When you think of low back pain, you may visualize a person half-bent over with their hand on the sore spot of their back. Since many of us have experienced low back pain during our lifetime, we can usually relate to a personal experience and recall how limited we were during the acute phase of our last LBP episode. However, when the symptoms associated with LBP are different, such as tingling or a shooting pain down one leg, it can be both confusing and worrisome – hence the content of this month’s article!
Let’s look at the anatomy of the low back to better understand where these symptoms originate. In the front of the spine (or the part more inside of the body), we have the big vertebral bodies and shock absorbing disks that support about 80% of our weight. At the back of each vertebrae you’ll find the spinous and transverse processes that connect to the muscles and ligaments in the back to the spine. Between the vertebral body and these processes are the tiny boney pieces called the pedicles. The length of the pedicle partially determines the size of the holes where the nerves exit the spine.
When the pedicles are short (commonly a genetic cause), the exiting nerves can be compressed due to the narrowed opening. This is called foraminal spinal stenosis. This compression usually occurs later in life when osteoarthritis and/or degenerative disk disease further crowds these “foramen” where the nerves exit the spine. Similarly, short pedicles can narrow the “central canal” where the spinal cord travels up and down the spine from the brain. Later in life, the combined effects of the narrow canal plus disk bulging, osteoarthritic spurs, and/or thickening or calcification of ligaments can add up to “central spinal stenosis.” The symptoms associated with spinal stenosis (whether it’s foraminal or central) include difficulty walking due to a gradual increase in tingling, heavy, crampy, achy and/or sore feeling in one or both legs. The tingling in the legs associated with spinal stenosis is called “neurogenic claudication” and must be differentiated from “vascular claudication”, which feels similar but is
caused from lack of blood flow to the leg(s) as opposed to nerve flow.

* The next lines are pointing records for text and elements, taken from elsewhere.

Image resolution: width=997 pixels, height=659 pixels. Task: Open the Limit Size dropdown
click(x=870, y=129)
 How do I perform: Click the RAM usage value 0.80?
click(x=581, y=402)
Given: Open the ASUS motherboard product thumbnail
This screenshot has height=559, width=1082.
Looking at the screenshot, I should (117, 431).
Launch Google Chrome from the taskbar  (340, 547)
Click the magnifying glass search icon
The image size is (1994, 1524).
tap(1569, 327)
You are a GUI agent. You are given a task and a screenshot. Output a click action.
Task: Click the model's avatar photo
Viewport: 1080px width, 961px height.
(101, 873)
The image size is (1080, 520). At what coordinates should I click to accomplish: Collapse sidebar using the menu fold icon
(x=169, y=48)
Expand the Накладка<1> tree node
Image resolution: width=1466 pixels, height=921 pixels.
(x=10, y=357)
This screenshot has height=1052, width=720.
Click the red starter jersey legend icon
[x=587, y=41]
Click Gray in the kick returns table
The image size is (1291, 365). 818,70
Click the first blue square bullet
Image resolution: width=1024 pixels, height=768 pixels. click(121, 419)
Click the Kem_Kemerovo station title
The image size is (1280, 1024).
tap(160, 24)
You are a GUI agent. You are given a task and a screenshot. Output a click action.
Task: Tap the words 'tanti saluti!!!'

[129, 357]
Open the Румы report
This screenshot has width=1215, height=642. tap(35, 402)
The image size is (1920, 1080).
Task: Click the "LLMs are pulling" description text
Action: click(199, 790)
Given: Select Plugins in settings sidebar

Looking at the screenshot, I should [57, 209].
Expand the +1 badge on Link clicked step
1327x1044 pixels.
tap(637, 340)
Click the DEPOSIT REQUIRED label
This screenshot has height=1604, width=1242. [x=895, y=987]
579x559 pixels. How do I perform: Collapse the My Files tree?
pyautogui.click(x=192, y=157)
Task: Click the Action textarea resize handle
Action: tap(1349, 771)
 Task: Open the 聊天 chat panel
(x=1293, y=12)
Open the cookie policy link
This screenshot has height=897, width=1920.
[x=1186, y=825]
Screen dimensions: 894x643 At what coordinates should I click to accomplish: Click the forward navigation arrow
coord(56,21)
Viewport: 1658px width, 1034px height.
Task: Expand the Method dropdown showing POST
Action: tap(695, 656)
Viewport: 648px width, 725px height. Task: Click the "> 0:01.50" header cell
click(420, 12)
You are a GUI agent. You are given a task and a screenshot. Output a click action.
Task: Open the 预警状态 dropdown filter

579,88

At a younger age, tingling in the legs can be caused by either a bulging or herniated lumbar disk or it can be referred pain from a joint – usually a facet or sacroiliac joint. The main difference in symptoms between nerve vs. joint leg tingling symptoms is that nerve pinching from a deranged disk is located in a specific area in the leg such as the inside or outside of the foot. In other words, the tingling can be traced fairly specifically in the leg. Tingling from a joint is often described as a deep, “inside the leg,” generalized achy-tingling that can affect the whole leg and/or foot or it may stop at the knee, but it’s more difficult to describe by the patient as it’s less geographic or specific in its location. Osteopathic management of all these conditions offers a non-invasive, effective form of non-surgical, non-drug care and is the recommended in LBP guidelines as an option when treating these conditions.